Passage provided:
An interesting new development is the emergence of evidence of additional biotic events and CIEs. Faunal and isotope data from Hole 690B (Thomas et al., 2000) point toward other times with conditions potentially similar to but not as extreme as those of the PETM. If this second event has a similar origin as the first, we would expect a similar but smaller-scale response in ocean carbonate chemistry. Moreover, drilling at Blake Nose shows similar repetitions of the climatological and sedimentological conditions of the Paleocene/Eocene (P/E) boundary in the rock record. A long-term gamma ray record from Site 1051 shows a series of major peaks that represent a reduction in the carbonate content and/or increased terrigenous flux augmenting the clay content. Cyclicity of clay fluxes on the timescale of ~2 m.y. most likely reflects on climate cycles, although the precise nature of the climatic changes is unknown. One of the gamma ray maxima coincides with the carbon isotope event and peaks again near the top of Chron C24r (Norris et al., 1998). These cycles persist throughout the early Eocene, indicating that this warm greenhouse period was not stable. The long-term periodicity in these records most likely reflects on a long-period orbital cycle (2 m.y.). The role of orbital forcing in driving these and other early Paleogene climate changes still needs to be evaluated.

Things to do:
**A)** In the passage on early Paleogene climate events, which site's long-term gamma ray record shows a series of major peaks?
**B)** Continue the passage on early Paleogene climate events, picking up after its final sentence.

Provided material:

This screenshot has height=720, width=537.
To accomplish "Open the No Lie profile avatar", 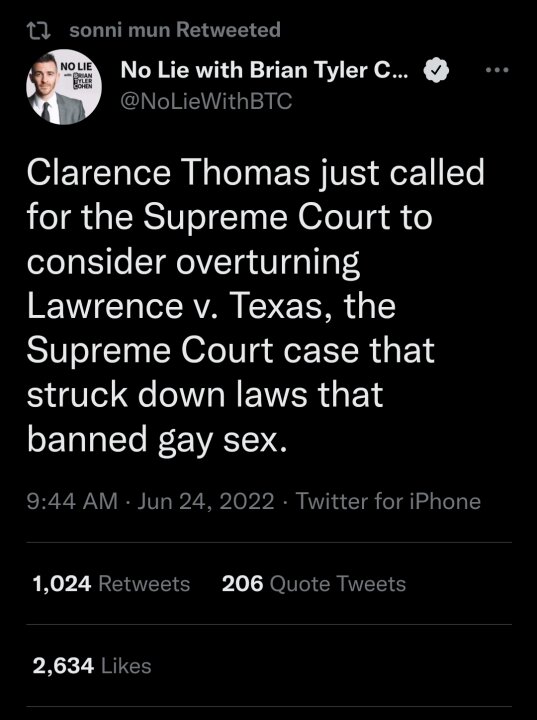I will point(64,87).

Results of the tasks:
**A)** Site 1051

**B)**
Middle Eocene to Early Oligocene Cooling and Glaciation(s)

The primary transition from "greenhouse" to "ice-house" conditions occurred during the middle Eocene to early Oligocene. Although this encompasses 18 m.y., stable isotopic records reveal a steplike procession, with much of the change occurring in just a few relatively brief steps in the earliest–middle Eocene (~52 Ma) and earliest Oligocene (Fig. F11) (EOGM; ~33.4 Ma) (e.g., Miller et al., 1987; Kennett and Stott, 1991; Zachos et al., 1996). The first event marks the onset of ephemeral glacial activity (Browning et al., 1996; Hambrey et al., 1991), whereas the second and larger of the two steps, EOGM, represents the first appearance of permanent ice sheets on Antarctica (Barrera and Huber, 1991; Zachos et al., 1992). Furthermore, the highest-resolution deep-sea isotope records of this transition indicate that the final transition may have been modulated by orbital forcing (Diester-Haass and Zahn, 1996).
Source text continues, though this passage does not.